Max Beckmann, Departure,
1932-33; The Museum of Modern Art, New York


Paging through the digital copy of this fascinating index, I noticed that the most prolific art dealer was listed as Hildebrand Gurlitt, who worked for the Nazis in both Germany and occupied France, and was notorious for seizing the works of Jewish collectors and dealers (he ended up with numerous works stolen from France’s most important pre-war art dealer, Paul Rosenberg). Gurlitt ultimately stashed hundreds of works in Aschbach Castle where they were discovered shortly after the war by the Allied art recovery team known as the Monuments Men (depicted in the recent film of the same name). Gurlitt hoodwinked the Allies by claiming he legitimately owned all of the artwork and got away with most of it. He continued to deal in art until dying in the ’50s in a car crash.

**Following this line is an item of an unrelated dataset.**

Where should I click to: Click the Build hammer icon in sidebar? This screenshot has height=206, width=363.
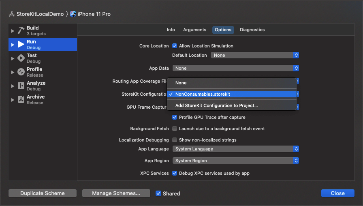pyautogui.click(x=21, y=31)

If you recognize the name Gurlitt, it’s no accident—it’s been all over the news. Hildebrand’s son, Cornelius Gurlitt, was arrested in 2013 by German police on a train from Switzerland with thousands in cash which he couldn’t explain to tax authorities. A search of his modest flat in Munich revealed a stash of more than 1,400 pre-war masterworks (including hundreds by the “degenerate artists”) estimated to be worth more than a billion dollars. At 81-years-old, Gurlitt appeared to be a Kafkaesque creature who claimed to have no friends, no occupation, and lived a reclusive life with his precious art. Occasionally he sold a work of art to support himself.  

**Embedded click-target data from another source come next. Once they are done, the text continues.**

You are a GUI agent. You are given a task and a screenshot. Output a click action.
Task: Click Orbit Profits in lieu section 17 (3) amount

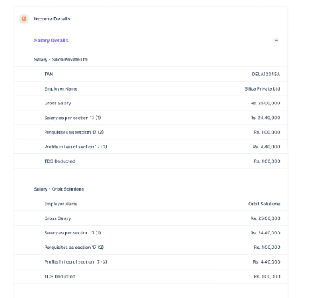(x=267, y=262)
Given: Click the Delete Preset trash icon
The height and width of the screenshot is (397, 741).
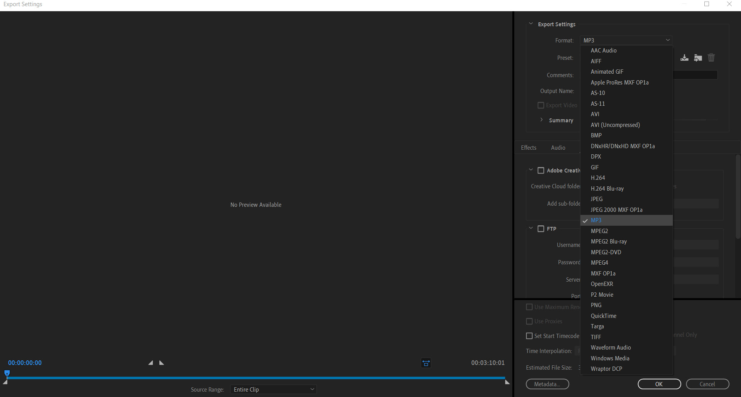Looking at the screenshot, I should 711,58.
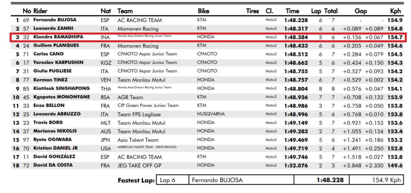Click Lap 6 in Fastest Lap box
The width and height of the screenshot is (411, 193).
click(x=167, y=180)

After his stash was seized, Cornelius Gurlitt disingenuously insisted, in an interview with Der Spiegel, that all of the work was inherited from his father who owned clear title. But Gurlitt was a pathological liar. Often overlooked is the fact that he had lived with his father in Aschbach Castle when he was 13, surrounded by stolen artwork. His actions over the decades displayed an absolute consciousness of guilt as to the tainted provenance of his bloodstained cache. What was Gurlitt really up to? His life was devoted to concealing the artwork in an effort to outlast any statute of limitations and so escape claims of heirs for the return of art confiscated by the Nazis.  

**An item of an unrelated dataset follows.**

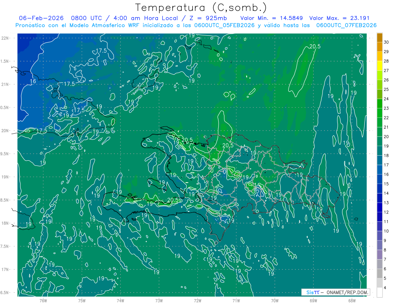Screen dimensions: 395x305
Task: Click the 76W longitude axis label
Action: (x=43, y=300)
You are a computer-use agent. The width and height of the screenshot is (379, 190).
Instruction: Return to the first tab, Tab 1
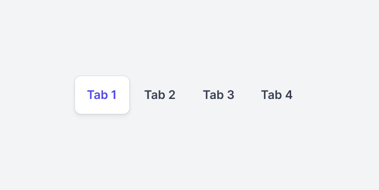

The German government, which at first concealed the Gurlitt discovery, was shamed into posting copies of the works online and creating a commission to review claims of the Nazi victim’s heirs. So far, few if any artworks have been returned to claimants.  

In the past 30 years a line of U.S. and European case law has developed giving the heirs of confiscated artwork more rights to reclaim their art. An international compact known as the Washington Conference Principles has been agreed to by many European nations and provides for modification of legal obstacles such as choice of venue and statutes of limitations to give the heirs broader avenues to justice. However, European governments have moved at a snail’s pace on these claims and museums—including some in the U.S.—have sued to stop any transfer of art.
 
In May of 2014, Gurlitt died, but not before making a deathbed deal to bequeath all of the artwork to the Kunstmuseum Bern in Switzerland. Ronald Lauder, who is also president of the World Jewish Congress, issued a statement warning that there would be an “avalanche” of litigation if the Bern museum accepted the Gurlitt gift. In November, 2014 the Bern museum agreed to take the artwork after a pact was reached with the German government which pledged to hold onto approximately 250 works for which legitimate claims had been made by original owners or their heirs. The museum stated it would not keep any work for which a genuine claim could be made and would appoint its own panel to investigate. The museum also revealed it was left an additional 238 works Gurlitt had stashed in a vacation villa he owned in Saltzburg, Austria, thus making a mockery of his claims of modesty. There is little doubt that many claims to the art purloined by the father and concealed by his son will wind their way through the courts for years to come.